Tuesday evening after the kids were asleep, Beth and I lay in bed discussing her upcoming business trip to Pittsburgh. I told her I had more trepidation about it than usual, mostly because our summer schedule is so chaotic already. Some weeks Noah is at camp, others he isn’t and each camp is located somewhere different and has different drop off and pickup times. I try to keep June busy because it’s better for both of us to get out of the house but we have no regular scheduled events, other than Circle Time at the library on Tuesday mornings. On the occasional Wednesday she attends a drop-in music class, but not very often because it only meets in the morning three times this summer and afternoons don’t work for us because of Noah’s camp pickups. Most Friday mornings, but not all, she has Leaves playgroup, which meets at a different playground every week. Sometimes we go to story hours at a local children’s boutique (http://shop.thepajamasquid.com/) or the Co-op and she has play dates every now and then but not as many as I’d like because it can be hard to co-ordinate around everyone’s vacations. The point is that I am a creature of habit and easily discombobulated by this rotating schedule so the idea of parenting without backup for five summer days and four summer nights was a little overwhelming.

Here’s what happened in a nutshell: I dropped Noah off and picked him up on time more often than not. Pickups were more difficult because I needed to wake June from her nap to go get him so I tended to wait until the last possible minute and the bus we needed to catch when we left that late was not all that reliable. So I was five minutes late one day and ten minutes late another day, but that was the worst of it.
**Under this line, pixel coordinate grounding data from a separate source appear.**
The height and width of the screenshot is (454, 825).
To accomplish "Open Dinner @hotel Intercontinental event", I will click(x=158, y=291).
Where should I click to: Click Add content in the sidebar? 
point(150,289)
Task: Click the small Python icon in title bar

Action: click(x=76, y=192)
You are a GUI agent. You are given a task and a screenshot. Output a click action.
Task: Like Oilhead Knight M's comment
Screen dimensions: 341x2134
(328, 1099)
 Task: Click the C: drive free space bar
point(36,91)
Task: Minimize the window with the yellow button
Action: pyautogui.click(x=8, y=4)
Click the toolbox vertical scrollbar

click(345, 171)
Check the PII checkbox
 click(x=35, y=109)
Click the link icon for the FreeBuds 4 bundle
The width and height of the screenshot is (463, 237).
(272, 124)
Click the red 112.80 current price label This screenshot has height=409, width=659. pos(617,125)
I also managed to send Noah’s lunch with him every day, though one day I had my key in the front door before I realized that not only was it not in his backpack, it wasn’t even packed yet. On Friday he brought home his final projects from robot camp, a sound-activated walking robot he built from a kit and hand-decorated t-shirt that is meant to make him look like a robot when he wears it. This was the last day of his last camp. Third grade is only two weeks away. Where did the summer go?

June had a play date with the Dragonfly and attended her playgroup and made a birthday card for the Squash Bug, whose party is this afternoon. I folded a watercolor she’d painted in half and she dictated the following message for me to write in it: “Dear Squash Bug, I hope Squash Bug gets all her presents. Love, June.” She and I danced in the kitchen to some energetic fiddle music on A Prairie Home Companion. She wet five pairs of training pants in one afternoon after gorging on watermelon at playgroup that morning. I had to put her back into diapers until I got a chance to do laundry. She also got her first bee sting when we wandered into a swarm of angry bees on an evening walk Wednesday. They were swarming around a fire hydrant of all things. We all got stung, but, being three and never having experienced a bee sting before, June took it worst. The bright side is we now know she’s not allergic. Just after I finished applying ice and baking soda paste to Noah’s chest and my arm–June refused all suggested treatments–we were all locked into the back of the house when a doorknob fell out on the other side of the door. Noah was completely panicked, even though I kept telling him we’d find a way out. It was worse than the bee sting. Finally I sent him out his bedroom window to re-enter the house and free us.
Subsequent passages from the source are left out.